Claremont Institute’s Center for Constitutional Jurisprudence Files Amicus Brief Challenging “Auer Deference”


 

Claremont, CA—The Claremont Institute's Center for Constitutional Jurisprudence filed an amicus brief in Kisor v. Wilkie, which asks whether the Constitution’s text and structure, specifically its separation of powers principles, require or permit courts to defer to a federal administrative agency’s interpretation of its own ambiguous regulations.

Dr. John Eastman, founder of the Center for Constitutional Jurisprudence, argues:

"The doctrine of deference to an agency’s interpretation of its own regulations, first announced in Bowles v. Seminole Rock & Sand Co. and ossified in Auer v. Robbins violates standard separation of powers principles. Those principles are the primary protection of individual liberty in the original Constitution."

Because the interpretive authority belongs primarily to the judiciary, and both Seminole Rock and Auer usurp judicial prerogative, Eastman urges the Court to overrule both cases and reverse the Federal Circuit’s judgment.
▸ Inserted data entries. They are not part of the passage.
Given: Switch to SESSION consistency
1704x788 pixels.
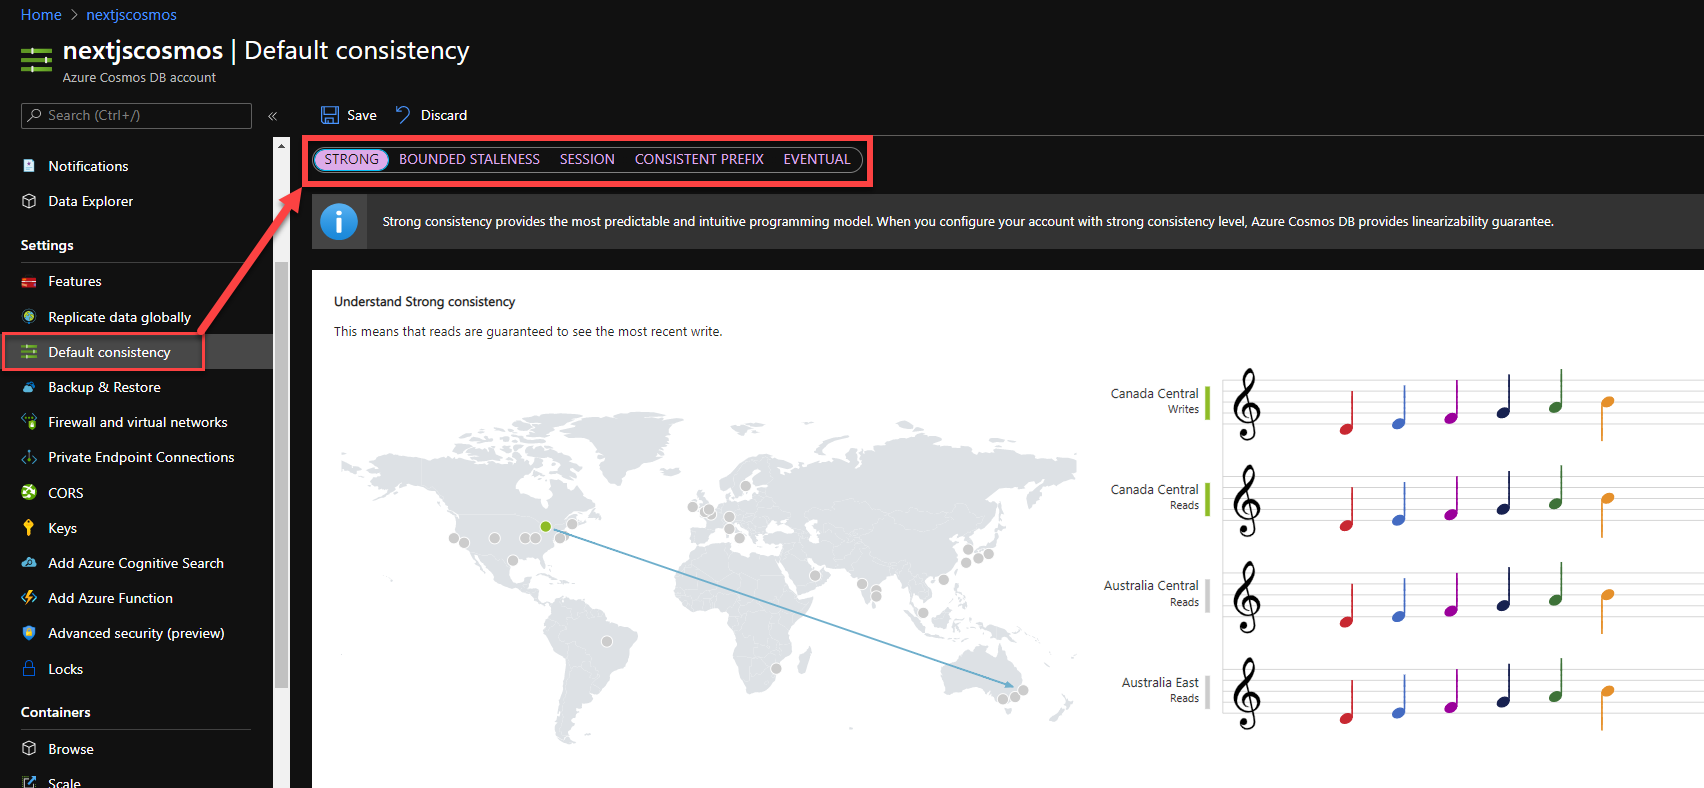Looking at the screenshot, I should [587, 160].
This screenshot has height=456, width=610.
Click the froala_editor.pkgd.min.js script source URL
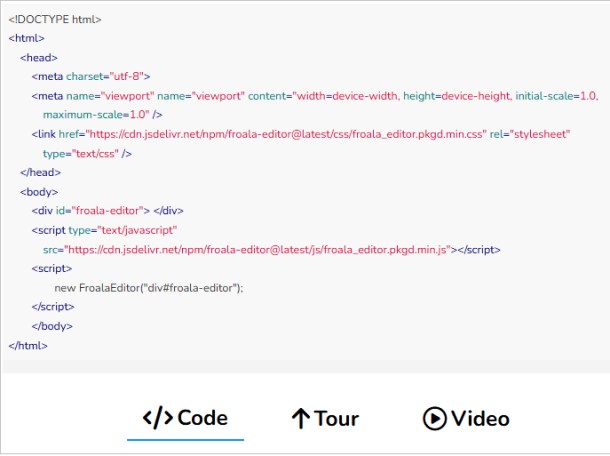coord(257,249)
Tom Caso, who directs the Institute’s Constitutional Jurisprudence Clinic, and Sohan Dasgupta, an alumnus of the 2016 John Marshall Fellowship, co-authored this brief. 

The Center for Constitutional Jurisprudence is the public interest law arm of the Claremont Institute, whose stated mission is to restore the principles of the American founding to their rightful and preeminent authority in our national life, including the fundamental separation of powers principles implicated by this case.